A
nossa vida é marcada profundamente por autores e livros ao longo de suas
diversas etapas. Uma determinada literatura deslumbra o fim de nossa infância,
outra toma conta de nossa adolescência e novas manifestações literárias, com
eventuais retornos às anteriores, dominam nossa juventude e maturidade.
No
meu caso, só um autor permaneceu sempre perto de mim no longo período da
adolescência até os dias atuais: Jorge Luís Borges. Na verdade, até hoje o leio
quase diariamente, e quase diariamente descubro novos mundos no seu misterioso
e fascinante universo.
Otto
Maria Carpeaux qualificou a obra do grande escritor argentino como
"fundamental do século XX", acrescentando: "sua influência se
confundirá com a de Kafka", omitindo, ao meu ver, uma diferença de enorme
importância entre os dois escritores: no universo borgiano, mesmo composto de
erudição e metafísica, lateja, no entanto, uma vivência ardente e melancólica.

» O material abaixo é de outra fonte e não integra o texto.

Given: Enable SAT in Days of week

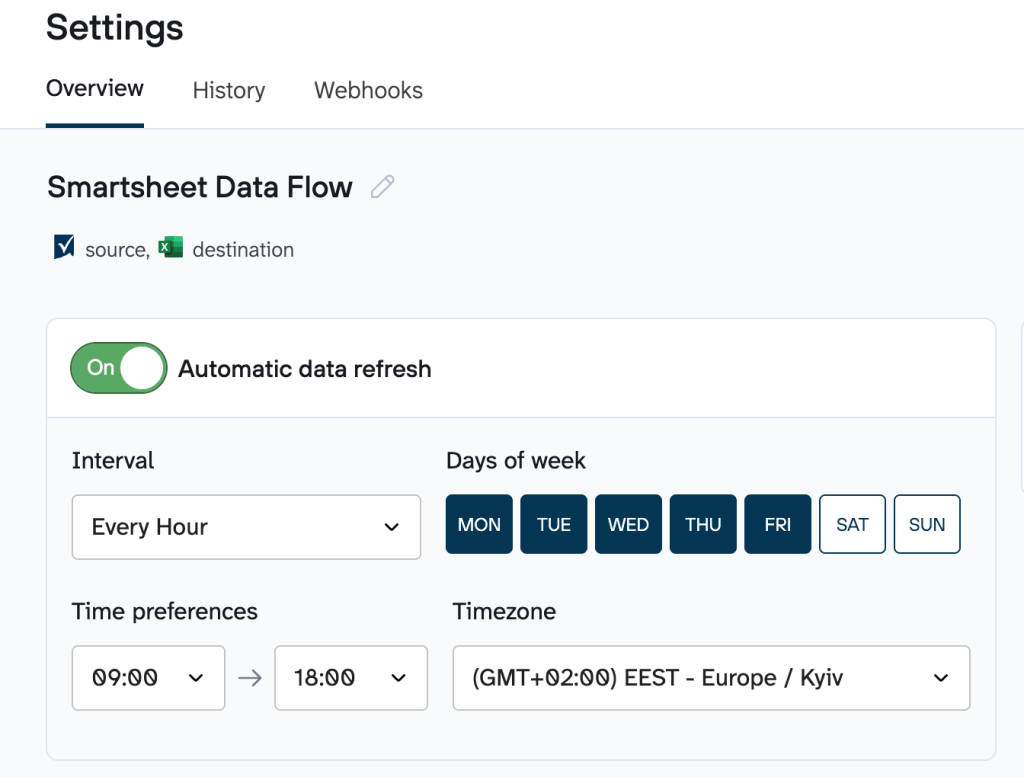Looking at the screenshot, I should (852, 523).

E, talvez, nenhum outro relato prova tão lucidamente esta última afirmação como
A Intrusa.
A
chance de levar ao cinema essa pequena obra-prima representa para mim o mais
precioso presente que recebi em toda minha carreira. Eu namorava este conto há
muitos anos. Borges recusava-se a permitir a transposição para o cinema com
receio de que se fizesse com ele um filme pornográfico. Quando, finalmente,
decidiu-se autorizar sua filmagem, eu tive o privilégio de ser o escolhido,
apesar das milionárias propostas de vários produtores estrangeiros para compra
dos direitos, muito superior às possibilidades de um produtor brasileiro. Esse
fato tornou ainda maior a minha responsabilidade. É com angústia que aguardo a
hora de enfrentar o público e a crítica. Espero ter mais sorte que os colegas
que me antecederam na temível experiência de filmar Borges. Bernardo Bertolucci
fez “Estratégia da Aranha", baseado no conto "Tema do Traidor e do
Herói", e o resultado foi negativo. Tentativa frustrada repetiu-se na
França e por três vezes na Argentina.
Realizei
A Intrusa com toda paixão que sinto
pela obra do autor e que conheço profundamente. Aliás, posso não vir a ser um
grande intérprete de Borges, mas, tranquilamente, sei que sou um dos maiores
conhecedores de sua obra. Não me limitei a narrar com imagens o belo conto,
procurei também, sem prejudicar seu ritmo, colocar vários símbolos que marcam
constantemente a literatura de Borges.
Tudo
fiz, dentro das minhas possibilidades, para que A Intrusa esteja à altura do original. Mesmo porque o próprio autor
gosta dessa história. No prólogo de seu livro Nova Antologia Pessoal, Borges
escreve: "o tempo, cuja perspicácia crítica tenho ponderado, persiste em
recordar dois textos que me desagradam por sua fatuidade laboriosa: Fundação Mítica de Buenos Aires e o Homem da Esquina Rosada. Se aqui os
inclui é porque o leitor os espera. Quem sabe que obscura virtude haverá neles?
Naturalmente, prefiro ser julgado por Limites, A Intrusa, Golem ou por
Junin."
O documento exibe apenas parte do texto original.